> ASSIGNMENT:
Only the stretch of the listing below that runs from the line with "I Mëparshmi (131, 695)" through the line with "[Facebook] (688, 29)" is to be printed, exactly and with both ends.

[[ DATA, beginning ]]

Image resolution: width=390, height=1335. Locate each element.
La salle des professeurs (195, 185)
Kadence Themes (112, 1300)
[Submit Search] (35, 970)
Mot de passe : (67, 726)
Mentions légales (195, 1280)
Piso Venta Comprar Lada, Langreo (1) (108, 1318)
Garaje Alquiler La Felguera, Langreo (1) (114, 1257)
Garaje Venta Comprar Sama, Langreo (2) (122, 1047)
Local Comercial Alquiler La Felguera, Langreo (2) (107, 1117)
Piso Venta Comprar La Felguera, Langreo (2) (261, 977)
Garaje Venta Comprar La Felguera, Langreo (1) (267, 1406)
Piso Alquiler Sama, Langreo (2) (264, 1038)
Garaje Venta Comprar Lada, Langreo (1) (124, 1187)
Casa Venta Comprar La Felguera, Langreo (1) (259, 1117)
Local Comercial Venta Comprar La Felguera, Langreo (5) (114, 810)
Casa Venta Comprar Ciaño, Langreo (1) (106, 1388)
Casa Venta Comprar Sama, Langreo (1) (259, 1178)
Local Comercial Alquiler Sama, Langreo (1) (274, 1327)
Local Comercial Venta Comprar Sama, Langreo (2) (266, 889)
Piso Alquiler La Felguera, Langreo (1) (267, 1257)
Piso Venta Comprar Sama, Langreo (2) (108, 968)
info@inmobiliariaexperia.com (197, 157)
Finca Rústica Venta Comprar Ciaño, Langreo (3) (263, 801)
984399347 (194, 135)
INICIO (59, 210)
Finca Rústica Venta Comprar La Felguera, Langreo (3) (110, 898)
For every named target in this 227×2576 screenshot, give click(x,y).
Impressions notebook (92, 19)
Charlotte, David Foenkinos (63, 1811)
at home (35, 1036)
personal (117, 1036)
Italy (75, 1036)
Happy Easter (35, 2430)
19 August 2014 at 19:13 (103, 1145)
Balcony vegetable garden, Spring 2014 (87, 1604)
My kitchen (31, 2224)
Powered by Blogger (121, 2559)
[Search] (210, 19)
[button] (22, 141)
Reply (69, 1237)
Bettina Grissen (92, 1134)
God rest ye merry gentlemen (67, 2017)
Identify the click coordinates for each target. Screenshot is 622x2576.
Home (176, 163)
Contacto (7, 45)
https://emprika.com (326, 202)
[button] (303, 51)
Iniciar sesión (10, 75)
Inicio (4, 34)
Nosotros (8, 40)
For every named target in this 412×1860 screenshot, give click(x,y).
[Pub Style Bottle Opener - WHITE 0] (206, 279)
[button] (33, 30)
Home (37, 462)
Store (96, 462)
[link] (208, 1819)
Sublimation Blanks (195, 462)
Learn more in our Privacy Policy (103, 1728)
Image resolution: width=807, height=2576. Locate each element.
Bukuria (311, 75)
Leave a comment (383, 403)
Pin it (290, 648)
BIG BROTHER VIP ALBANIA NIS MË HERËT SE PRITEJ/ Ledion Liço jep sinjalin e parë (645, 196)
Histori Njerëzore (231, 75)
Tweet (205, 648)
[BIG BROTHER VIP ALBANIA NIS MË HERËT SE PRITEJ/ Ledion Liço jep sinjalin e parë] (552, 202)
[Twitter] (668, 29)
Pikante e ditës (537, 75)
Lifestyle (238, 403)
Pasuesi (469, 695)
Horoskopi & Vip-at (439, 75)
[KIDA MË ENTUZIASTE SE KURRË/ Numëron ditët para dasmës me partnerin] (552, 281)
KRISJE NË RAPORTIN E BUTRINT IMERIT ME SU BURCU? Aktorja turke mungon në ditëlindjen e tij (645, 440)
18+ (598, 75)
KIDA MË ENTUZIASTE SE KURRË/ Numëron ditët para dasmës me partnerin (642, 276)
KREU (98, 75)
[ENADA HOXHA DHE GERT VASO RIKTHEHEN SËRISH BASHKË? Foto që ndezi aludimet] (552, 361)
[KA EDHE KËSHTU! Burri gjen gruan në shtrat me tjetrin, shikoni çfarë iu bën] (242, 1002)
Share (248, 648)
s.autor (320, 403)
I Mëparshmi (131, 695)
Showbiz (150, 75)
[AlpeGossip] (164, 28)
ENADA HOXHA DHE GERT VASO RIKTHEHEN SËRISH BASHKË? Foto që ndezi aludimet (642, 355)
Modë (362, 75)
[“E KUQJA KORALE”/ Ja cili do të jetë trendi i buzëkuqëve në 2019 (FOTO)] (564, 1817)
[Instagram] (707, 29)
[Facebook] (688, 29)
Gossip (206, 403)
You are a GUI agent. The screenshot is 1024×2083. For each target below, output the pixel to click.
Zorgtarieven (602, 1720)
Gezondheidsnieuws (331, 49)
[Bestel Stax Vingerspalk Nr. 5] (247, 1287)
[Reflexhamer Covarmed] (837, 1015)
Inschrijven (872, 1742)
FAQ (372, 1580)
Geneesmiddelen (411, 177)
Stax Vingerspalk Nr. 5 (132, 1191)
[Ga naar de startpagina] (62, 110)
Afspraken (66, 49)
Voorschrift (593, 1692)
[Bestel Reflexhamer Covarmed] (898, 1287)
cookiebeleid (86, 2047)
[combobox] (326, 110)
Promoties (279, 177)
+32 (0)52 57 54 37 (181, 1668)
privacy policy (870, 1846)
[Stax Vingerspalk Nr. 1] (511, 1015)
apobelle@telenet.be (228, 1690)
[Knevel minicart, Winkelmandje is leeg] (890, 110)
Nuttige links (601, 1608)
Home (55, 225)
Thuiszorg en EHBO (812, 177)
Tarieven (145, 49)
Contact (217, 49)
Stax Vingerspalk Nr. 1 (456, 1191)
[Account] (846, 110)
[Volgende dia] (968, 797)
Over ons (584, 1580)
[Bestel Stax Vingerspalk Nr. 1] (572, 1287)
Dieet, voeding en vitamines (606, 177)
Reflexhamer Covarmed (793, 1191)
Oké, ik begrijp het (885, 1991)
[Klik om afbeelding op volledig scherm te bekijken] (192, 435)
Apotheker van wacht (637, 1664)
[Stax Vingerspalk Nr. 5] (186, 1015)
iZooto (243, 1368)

[[ DATA, end ]]

> EXERCISE ANSWER:
I Mëparshmi (131, 695)
Showbiz (150, 75)
[AlpeGossip] (164, 28)
ENADA HOXHA DHE GERT VASO RIKTHEHEN SËRISH BASHKË? Foto që ndezi aludimet (642, 355)
Modë (362, 75)
[“E KUQJA KORALE”/ Ja cili do të jetë trendi i buzëkuqëve në 2019 (FOTO)] (564, 1817)
[Instagram] (707, 29)
[Facebook] (688, 29)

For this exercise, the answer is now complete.